RealTime IT News

OASIS Passes Flaw-Reporting Standard

A specification for letting products exchange information about security flaws in Web services and applications has been passed as a standard by OASIS.

The e-business standards body ratified Application Vulnerability Description Language (AVDL) version 1.0 Wednesday, although the spec is already being employed by companies and government agencies.

This includes the central security incident response organization for the U.S. Department of Energy (DOE) and the National Nuclear Security Administration (NNSA), which plans to AVDL-enable its Security Incident Response Portal.

The news comes at a time when concerns about the security of Web services remains a barrier, albeit one that is crumbling, to widespread adoption in the software market. Analysts also cite a lack of clear management and interoperability as obstacles, but shoring up security is a solid accomplishment.

Kevin Heineman, co-chair of the OASIS AVDL Technical Committee, said that before AVDL, managers had to pore over bug reports, then take the appropriate remediation steps and create firewall rules to secure their applications. This can be a time-consuming process.

Now, network managers can save time by importing vulnerability assessment data from application scanners that support AVDL, Heineman said, noting that AVDL frees administrators to focus on other tasks.
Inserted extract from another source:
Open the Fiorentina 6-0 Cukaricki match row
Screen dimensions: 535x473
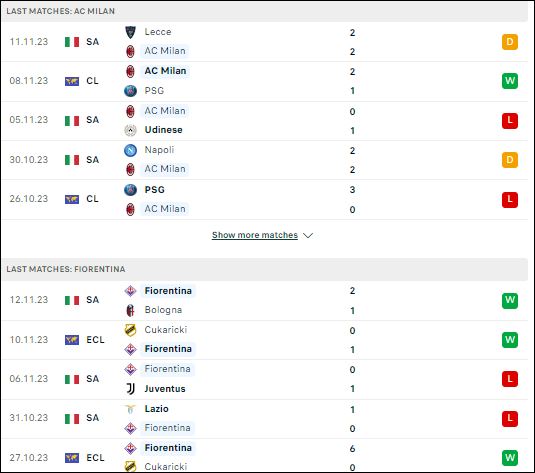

Firewalls can configure appropriate rules, patch-management software can provide automatic remediation and event correlation products can include vulnerability data.

Gartner analyst John Pescatore said AVDL should help harness the mess of security incident announcements issued each week by developers and vendors who spot them.

"By employing solutions based on the AVDL OASIS standard, companies can reduce the threat they face from the moment a vulnerability is discovered to the time it takes them to first shield, then patch, their systems," Pescatore said in a statement.

The analyst added that as many as 80 applications vulnerabilities are announced per week, making AVDL a vital protocol for companies who use heavily commercial software from Microsoft, Oracle and other vendors in their networks and data centers.

AVDL is complementary to Web Application Security, a spec forged by OASIS last May to create a language that would help intrusion detection products and firewalls communicate during security attacks.